In the solemn conferment ceremonies, UST Rector Magnificus and former Commission on Higher Education chairman Fr. Rolando V. De la Rosa, O.P. bestowed the doctoral cap and mantle on Cordes.

UST Rector Fr. Rolando V. de la Rosa, O.P. said Cordes has always shown the Holy See’s solicitude toward people in need, as when he visited Rwanda after the genocide and New Orleans after hurricane Katrina.

“Your Eminence,” De la Rosa told the cardinal, “the University is privileged to adopt you as its honorary alumnus. And it does so with great pride because you share the values [UST] imparts to its students—commitment, competence and compassion.”

Witnessing the ceremonies were German Ambassador Christian Ludwig Weber Lortsch, Catholic Bishops Conference of the Philippines president Archbishop Angel Lagdameo, CHEd chair Emmanuel Angeles, UST Ecclesiastical Faculties’ Sacred Theology Dean Fr. Rodel Aligan, O.P., UST Secretary General Fr.

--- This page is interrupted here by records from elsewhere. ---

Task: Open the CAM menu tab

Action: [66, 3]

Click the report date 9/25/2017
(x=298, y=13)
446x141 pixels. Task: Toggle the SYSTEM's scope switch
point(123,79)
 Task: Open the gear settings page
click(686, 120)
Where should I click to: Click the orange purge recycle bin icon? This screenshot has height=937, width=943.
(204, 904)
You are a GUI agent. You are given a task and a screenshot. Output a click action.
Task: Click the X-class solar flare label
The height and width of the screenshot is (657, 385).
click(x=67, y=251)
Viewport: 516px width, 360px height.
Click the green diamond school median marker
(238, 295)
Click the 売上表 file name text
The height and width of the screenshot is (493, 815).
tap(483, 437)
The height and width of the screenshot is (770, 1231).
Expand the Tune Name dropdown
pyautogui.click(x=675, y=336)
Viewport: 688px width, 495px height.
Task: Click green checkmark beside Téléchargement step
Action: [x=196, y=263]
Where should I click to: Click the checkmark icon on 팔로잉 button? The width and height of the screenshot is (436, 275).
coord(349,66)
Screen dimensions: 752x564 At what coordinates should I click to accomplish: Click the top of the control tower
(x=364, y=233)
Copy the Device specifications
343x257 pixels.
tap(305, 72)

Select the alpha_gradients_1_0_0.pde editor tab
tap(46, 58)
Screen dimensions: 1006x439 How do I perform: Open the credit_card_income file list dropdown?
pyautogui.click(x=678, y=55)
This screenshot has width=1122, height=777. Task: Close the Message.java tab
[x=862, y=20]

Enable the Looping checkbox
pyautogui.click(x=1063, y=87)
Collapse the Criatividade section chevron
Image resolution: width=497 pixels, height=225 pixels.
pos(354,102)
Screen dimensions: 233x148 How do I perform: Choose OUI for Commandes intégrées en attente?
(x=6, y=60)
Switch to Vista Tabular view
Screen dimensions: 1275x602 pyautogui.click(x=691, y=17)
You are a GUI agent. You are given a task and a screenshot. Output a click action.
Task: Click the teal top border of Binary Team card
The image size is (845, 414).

Isidro Abano, O.P., and former Philippine Ambassador to the Vatican Henrietta de Villa, who is now consultor of the pontifical agency headed by Cordes.

Alumni bishops of UST were also in the audience. Earlier, Cordes had addressed the annual January general assembly of the CBCP and the general alumni homecoming of the UST Central Seminary.